Engineering Contradictions & Design Principles
Engineering Contradiction Analysis
1Measurement precision
If data-driven analysis techniques are used to generate mathematical models, then model fitting to data is improved, but interpretability deteriorates and theoretical guarantees are lost
Solution Approach 1:
The patent merges data-driven statistical inference with logic-based symbolic inference into a unified framework. The system combines neural network-based statistical models with formal logical representations, allowing the model to simultaneously achieve high data fitting accuracy through statistical learning and maintain interpretability through symbolic logic. This integration enables the model to provide both numerical predictions and explanatory reasoning about system behavior.
2Reliability
If logic-based analysis techniques are used to reason over mathematical formulas, then theoretical compatibility is improved, but performance with noisy or incomplete data deteriorates
Solution Approach 1:
The patent introduces an intermediary layer that translates between logical representations and statistical models. This intermediary enables the system to handle noisy or incomplete data by using statistical inference to fill gaps where logical completeness is lacking, while maintaining theoretical compatibility through the logical framework. The intermediary allows flexible reasoning that accommodates real-world data imperfections without sacrificing theoretical grounding.
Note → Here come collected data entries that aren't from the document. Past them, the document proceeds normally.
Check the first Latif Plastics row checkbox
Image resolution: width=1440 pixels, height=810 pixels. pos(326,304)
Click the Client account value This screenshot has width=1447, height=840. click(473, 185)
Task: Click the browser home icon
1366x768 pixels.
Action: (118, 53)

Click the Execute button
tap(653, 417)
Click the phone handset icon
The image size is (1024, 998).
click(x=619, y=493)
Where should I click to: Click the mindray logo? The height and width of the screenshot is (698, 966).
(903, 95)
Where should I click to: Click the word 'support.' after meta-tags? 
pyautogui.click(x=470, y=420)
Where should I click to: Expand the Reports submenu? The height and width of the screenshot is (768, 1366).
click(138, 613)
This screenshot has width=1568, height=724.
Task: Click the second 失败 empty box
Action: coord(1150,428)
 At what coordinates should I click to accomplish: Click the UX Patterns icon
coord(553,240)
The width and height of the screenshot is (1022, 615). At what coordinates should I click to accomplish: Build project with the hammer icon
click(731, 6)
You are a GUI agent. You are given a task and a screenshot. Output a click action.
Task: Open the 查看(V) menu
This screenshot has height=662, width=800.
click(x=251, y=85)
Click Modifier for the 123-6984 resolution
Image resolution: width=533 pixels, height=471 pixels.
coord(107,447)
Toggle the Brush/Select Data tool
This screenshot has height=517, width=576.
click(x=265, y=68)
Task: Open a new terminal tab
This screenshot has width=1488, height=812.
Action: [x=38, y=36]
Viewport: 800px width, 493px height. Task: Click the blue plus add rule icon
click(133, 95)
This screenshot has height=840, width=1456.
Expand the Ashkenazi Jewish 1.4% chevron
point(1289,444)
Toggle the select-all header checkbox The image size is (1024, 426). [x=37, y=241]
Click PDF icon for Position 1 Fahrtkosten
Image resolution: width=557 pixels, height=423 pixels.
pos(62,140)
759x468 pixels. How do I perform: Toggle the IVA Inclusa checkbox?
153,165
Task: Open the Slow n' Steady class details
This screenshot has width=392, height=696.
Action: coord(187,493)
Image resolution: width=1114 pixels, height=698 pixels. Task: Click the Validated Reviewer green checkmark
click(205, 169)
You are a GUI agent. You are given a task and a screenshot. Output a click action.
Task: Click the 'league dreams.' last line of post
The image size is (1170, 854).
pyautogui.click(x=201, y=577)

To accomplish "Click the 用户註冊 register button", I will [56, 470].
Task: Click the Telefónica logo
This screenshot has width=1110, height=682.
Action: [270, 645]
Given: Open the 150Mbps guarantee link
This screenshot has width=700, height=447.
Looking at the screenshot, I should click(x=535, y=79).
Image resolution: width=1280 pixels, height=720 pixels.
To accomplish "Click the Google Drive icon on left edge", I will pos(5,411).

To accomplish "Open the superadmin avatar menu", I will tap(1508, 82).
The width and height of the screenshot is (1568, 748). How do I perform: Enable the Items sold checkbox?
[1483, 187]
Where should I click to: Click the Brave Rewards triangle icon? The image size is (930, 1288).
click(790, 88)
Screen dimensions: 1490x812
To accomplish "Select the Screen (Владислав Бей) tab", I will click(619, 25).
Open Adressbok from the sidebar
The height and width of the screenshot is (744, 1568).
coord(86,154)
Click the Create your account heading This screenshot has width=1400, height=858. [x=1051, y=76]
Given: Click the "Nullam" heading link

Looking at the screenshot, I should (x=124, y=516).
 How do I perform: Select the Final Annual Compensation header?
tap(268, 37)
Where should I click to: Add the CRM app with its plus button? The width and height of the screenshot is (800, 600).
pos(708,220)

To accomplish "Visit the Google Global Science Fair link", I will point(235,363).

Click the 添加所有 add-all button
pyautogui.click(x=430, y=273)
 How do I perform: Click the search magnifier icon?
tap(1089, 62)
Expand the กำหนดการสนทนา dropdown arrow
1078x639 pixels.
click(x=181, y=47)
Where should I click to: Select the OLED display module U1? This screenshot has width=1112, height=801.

3Adaptability or versatility
If both data-driven and logic-based techniques are used, then model comprehensiveness is improved, but computational complexity increases
Solution Approach 1:
The patent segments the model composition task into distinct modules: a statistical inference component for handling data, a logical inference component for handling theory, and a composition component for integrating them. This segmentation allows each component to be optimized independently and enables the system to selectively activate appropriate components based on the specific problem requirements, reducing overall computational complexity while maintaining comprehensive modeling capability.
4Productivity
If existing model composition techniques are used, then model generation is achieved, but convergence guarantees are lost
Solution Approach 1:
The patent implements feedback mechanisms that continuously monitor and adjust the model generation process. The system uses feedback from both data-driven training and logical consistency checking to guide the composition process, ensuring convergence to valid solutions. This feedback loop allows the system to detect when a model fails to converge or produces inconsistent results and automatically adjust the generation process to achieve reliable convergence guarantees.
Data Source
AI summary
Embodiments of the invention are directed to a programmable computer system having a processor system operable to perform processor system operations that include representing a set of candidate functions in a mathematical expression domain. The set of candidate functions defines relationships between data of an existing system. A set of known background theory is represented in the mathematical expression domain. The set of known background theory defines known relationships associated with the existing system. A model composition operation is performed that includes analyzing, in the mathematical expression domain, the set of candidate functions and the set of known background theory to generate a composed model that satisfies a target data fidelity in a manner that also satisfies a predetermined level of compatibility between the composed model and the set of known background theory.